Much of clan and tribal common law is focused on crime avoidance. Vendettas are a good example. If one knew that the murder or rape of an individual would generate a cycle of revenge that would last up to a hundred years or longer, one might think twice about taking a provocative action. Likewise, the emphasis on "honor duels" within a common law tradition had the effect of ensuring that society was mostly quite polite.
The US Declaration of Independence is a document often cited as observing natural law. And natural law has been much commented on by a variety of Western philosophers, especially those who espoused Anglican classical liberalism in the 1700s and 1800s. In fact, the Greeks were the first to make a distinction between natural law and "custom" or "convention" which might well depart from it.

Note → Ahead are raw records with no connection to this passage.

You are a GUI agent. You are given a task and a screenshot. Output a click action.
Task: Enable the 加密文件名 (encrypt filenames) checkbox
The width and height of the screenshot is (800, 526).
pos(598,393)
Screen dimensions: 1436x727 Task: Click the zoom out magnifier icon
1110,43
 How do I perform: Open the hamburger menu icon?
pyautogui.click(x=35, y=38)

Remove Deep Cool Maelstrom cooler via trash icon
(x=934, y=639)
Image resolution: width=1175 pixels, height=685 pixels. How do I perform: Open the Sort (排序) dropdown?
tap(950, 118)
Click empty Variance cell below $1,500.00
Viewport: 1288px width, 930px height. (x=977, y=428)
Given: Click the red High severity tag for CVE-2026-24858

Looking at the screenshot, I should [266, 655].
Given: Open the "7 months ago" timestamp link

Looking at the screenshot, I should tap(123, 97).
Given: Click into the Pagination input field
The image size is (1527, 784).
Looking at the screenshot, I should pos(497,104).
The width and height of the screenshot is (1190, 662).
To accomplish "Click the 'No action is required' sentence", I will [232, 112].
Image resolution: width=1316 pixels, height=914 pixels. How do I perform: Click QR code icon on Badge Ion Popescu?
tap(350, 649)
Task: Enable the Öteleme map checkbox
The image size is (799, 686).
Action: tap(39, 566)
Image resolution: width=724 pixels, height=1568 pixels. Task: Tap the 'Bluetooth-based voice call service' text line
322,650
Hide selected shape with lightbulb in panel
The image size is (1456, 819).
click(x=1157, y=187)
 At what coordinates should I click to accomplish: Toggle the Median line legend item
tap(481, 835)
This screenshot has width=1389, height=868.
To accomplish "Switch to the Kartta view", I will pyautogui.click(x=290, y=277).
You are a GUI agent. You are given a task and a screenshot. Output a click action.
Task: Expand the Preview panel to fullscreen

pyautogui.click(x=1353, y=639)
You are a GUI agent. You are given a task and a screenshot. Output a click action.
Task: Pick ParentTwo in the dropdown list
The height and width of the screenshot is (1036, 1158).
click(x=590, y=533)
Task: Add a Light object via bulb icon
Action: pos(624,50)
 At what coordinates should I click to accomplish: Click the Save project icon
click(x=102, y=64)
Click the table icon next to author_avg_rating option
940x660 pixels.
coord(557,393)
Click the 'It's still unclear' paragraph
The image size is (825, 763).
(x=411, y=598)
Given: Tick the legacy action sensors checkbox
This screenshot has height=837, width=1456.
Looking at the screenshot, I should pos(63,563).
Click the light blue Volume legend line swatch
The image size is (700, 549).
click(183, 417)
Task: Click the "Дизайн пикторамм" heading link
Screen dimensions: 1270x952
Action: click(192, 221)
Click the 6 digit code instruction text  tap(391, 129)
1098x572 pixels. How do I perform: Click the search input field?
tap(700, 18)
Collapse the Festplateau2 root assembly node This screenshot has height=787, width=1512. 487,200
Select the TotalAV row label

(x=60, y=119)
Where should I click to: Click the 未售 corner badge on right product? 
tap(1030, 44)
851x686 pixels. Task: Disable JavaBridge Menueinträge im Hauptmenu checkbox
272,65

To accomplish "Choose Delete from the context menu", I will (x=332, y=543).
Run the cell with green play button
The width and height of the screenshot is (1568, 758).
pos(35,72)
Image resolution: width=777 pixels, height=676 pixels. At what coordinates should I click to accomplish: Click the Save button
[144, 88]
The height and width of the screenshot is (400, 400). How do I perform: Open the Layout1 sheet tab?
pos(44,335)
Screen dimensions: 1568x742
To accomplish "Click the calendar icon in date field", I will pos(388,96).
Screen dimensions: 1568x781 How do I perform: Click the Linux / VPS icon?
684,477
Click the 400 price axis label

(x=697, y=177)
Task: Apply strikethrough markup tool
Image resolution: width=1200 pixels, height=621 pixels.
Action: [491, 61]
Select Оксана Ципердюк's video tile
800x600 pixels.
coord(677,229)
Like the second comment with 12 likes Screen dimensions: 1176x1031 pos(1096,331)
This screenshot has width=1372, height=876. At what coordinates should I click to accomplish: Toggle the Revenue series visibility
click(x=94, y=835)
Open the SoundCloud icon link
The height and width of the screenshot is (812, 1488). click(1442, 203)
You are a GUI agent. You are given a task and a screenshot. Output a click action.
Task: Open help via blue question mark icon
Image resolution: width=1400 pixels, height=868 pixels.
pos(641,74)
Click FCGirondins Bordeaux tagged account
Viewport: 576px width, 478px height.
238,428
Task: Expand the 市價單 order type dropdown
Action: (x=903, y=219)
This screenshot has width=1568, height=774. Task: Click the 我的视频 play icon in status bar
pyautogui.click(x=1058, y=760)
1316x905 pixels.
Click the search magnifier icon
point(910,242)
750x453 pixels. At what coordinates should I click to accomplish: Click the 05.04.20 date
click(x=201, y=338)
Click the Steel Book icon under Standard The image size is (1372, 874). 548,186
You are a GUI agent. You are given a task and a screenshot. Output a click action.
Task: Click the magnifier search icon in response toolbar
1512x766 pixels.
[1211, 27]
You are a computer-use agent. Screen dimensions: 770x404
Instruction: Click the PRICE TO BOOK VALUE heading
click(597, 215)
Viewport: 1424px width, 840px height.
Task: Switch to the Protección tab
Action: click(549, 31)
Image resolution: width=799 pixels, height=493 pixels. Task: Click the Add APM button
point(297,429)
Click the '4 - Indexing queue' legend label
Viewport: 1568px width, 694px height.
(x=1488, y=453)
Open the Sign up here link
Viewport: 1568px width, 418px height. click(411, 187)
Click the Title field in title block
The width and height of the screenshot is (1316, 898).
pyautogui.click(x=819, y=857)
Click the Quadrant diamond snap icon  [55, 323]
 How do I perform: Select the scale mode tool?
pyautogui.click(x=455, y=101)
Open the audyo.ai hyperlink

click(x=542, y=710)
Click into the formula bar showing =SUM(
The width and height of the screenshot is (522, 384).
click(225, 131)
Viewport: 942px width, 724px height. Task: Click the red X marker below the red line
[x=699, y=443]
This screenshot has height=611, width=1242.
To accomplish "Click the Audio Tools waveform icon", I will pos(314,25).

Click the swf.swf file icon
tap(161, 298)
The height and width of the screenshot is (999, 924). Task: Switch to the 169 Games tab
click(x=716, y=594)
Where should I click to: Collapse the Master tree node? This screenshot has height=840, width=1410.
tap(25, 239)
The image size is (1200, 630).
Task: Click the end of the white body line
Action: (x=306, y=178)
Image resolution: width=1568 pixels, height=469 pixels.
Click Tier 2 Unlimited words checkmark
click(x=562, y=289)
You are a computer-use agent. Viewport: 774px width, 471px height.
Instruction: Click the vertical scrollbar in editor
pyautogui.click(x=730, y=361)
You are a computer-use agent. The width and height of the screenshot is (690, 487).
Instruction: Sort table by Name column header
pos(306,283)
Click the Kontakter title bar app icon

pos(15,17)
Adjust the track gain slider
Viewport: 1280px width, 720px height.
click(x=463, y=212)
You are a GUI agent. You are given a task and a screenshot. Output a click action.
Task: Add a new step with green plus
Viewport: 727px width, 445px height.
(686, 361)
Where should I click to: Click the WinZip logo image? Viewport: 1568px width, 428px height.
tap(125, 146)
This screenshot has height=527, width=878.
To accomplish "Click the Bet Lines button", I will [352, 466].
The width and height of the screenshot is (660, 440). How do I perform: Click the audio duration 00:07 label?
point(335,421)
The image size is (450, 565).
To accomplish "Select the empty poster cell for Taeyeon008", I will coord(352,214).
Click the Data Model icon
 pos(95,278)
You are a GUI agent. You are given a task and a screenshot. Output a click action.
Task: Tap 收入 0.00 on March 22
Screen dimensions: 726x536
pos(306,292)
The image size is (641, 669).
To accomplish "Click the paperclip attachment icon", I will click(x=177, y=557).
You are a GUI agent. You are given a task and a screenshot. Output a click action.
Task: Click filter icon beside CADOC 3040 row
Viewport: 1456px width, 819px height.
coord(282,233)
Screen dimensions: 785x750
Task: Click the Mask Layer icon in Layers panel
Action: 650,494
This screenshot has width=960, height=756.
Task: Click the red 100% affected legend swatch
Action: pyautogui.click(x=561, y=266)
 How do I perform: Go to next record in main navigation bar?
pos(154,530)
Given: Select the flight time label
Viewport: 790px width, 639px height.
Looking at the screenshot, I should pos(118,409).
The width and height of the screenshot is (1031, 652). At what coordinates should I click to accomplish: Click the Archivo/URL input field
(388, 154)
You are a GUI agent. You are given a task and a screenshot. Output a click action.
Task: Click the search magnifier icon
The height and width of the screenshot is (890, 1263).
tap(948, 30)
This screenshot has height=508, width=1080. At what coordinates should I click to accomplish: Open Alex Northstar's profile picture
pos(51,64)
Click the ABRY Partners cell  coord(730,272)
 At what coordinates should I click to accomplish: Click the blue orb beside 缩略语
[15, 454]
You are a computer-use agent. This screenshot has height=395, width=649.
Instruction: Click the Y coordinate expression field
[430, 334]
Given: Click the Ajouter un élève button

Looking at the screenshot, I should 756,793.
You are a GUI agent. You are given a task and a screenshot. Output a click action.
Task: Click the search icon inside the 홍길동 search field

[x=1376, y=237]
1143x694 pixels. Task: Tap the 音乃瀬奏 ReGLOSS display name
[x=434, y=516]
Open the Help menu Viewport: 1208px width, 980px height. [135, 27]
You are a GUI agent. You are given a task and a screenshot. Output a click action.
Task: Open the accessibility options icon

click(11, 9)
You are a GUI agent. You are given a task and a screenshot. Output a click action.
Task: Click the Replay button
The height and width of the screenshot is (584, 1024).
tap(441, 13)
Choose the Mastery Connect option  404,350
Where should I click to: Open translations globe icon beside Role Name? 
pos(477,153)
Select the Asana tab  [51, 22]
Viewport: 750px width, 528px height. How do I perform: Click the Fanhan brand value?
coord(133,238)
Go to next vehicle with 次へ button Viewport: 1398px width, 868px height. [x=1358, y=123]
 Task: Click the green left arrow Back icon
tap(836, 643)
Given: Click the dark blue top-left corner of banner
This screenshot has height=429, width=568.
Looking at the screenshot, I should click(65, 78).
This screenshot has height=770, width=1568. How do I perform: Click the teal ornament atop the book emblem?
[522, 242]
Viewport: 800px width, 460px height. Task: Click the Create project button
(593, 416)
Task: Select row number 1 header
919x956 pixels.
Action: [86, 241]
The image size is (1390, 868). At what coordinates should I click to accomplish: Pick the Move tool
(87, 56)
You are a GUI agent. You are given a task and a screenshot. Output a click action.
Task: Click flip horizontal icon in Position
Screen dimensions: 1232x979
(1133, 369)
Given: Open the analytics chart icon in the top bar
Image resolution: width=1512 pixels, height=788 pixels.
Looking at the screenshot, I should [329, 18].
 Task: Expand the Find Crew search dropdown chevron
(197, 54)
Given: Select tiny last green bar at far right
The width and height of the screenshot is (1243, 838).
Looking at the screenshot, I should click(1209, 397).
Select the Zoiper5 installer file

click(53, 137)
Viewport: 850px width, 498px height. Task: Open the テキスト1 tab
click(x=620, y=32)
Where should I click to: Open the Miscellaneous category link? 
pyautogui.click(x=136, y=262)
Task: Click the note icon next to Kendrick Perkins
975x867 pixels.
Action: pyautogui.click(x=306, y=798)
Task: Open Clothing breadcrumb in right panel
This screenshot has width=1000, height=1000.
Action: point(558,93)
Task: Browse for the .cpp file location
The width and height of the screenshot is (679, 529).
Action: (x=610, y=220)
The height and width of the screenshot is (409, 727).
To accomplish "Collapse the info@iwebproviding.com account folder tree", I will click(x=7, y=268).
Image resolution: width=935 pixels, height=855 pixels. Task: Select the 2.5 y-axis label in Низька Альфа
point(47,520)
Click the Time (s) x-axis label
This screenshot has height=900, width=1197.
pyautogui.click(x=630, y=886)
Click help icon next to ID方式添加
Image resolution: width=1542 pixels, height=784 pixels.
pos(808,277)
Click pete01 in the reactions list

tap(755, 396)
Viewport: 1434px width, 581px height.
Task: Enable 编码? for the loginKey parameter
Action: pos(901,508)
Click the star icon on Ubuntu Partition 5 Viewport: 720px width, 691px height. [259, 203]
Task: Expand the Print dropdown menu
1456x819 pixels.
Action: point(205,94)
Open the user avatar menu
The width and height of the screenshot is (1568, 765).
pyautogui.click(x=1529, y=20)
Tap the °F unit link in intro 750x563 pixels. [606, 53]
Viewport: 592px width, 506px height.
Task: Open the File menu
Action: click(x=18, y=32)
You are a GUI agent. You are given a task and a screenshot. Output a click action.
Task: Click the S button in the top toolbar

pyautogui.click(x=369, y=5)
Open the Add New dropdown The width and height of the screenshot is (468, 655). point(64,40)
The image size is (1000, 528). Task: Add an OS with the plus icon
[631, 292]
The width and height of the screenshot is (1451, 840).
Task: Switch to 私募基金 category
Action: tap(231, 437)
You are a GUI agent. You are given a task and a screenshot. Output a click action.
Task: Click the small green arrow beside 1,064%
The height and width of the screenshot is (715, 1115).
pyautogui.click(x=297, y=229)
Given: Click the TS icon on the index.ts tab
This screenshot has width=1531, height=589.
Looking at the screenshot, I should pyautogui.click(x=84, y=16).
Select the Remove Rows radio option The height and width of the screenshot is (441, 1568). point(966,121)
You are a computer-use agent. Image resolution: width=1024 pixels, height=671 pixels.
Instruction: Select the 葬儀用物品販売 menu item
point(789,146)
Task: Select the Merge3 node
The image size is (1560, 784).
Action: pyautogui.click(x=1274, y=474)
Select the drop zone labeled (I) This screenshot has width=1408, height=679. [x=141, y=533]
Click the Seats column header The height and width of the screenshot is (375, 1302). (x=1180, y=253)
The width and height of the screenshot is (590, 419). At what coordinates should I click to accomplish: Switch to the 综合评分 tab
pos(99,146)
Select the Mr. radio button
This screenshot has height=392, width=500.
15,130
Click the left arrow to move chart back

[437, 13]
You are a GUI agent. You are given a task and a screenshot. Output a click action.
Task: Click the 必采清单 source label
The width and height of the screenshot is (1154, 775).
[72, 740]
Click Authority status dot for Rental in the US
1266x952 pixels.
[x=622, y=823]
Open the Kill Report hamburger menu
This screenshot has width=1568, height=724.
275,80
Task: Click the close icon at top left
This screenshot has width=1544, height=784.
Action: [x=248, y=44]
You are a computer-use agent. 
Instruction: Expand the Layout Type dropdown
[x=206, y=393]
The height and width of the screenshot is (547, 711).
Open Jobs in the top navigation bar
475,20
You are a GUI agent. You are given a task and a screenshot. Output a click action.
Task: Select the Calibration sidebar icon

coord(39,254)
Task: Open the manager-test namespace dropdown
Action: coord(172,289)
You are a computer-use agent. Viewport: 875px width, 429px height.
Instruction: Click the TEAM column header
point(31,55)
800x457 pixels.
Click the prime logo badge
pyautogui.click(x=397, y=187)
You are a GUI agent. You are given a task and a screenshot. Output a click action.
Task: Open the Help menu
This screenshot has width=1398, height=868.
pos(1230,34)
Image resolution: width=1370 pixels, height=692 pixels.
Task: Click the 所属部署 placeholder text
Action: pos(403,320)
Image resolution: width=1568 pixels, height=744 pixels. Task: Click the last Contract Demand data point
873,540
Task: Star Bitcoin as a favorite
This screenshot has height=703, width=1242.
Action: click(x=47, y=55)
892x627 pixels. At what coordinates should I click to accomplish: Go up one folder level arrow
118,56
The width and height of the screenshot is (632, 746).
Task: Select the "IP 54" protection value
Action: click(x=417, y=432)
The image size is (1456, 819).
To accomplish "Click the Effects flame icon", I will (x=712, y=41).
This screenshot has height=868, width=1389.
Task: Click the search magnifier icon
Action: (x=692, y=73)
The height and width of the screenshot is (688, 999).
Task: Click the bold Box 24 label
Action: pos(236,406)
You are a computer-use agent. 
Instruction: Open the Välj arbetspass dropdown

Aristotle postulated the idea of "natural rights" and has been cited as the "father of natural law." The great Catholic philosopher Thomas Aquinas elaborated on natural law and natural rights as he translated Aristotle from the original Greek.
Modern day Western law – both civil and criminal – has departed entirely from the common sense of natural law. As modern law becomes ever more complex and divorced from "natural" human actions, it gradually sinks into disrepute. This is the danger of avoiding or ignoring the reality of natural law. After a point, the old aphorism comes into play: "The law is an ass." This is, of course, dangerous for civil society; the more the law as a body of dictates sinks into disrepute, the easier it is for society to partake of fundamental lawlessness and corruption. This appears to be what's happening now.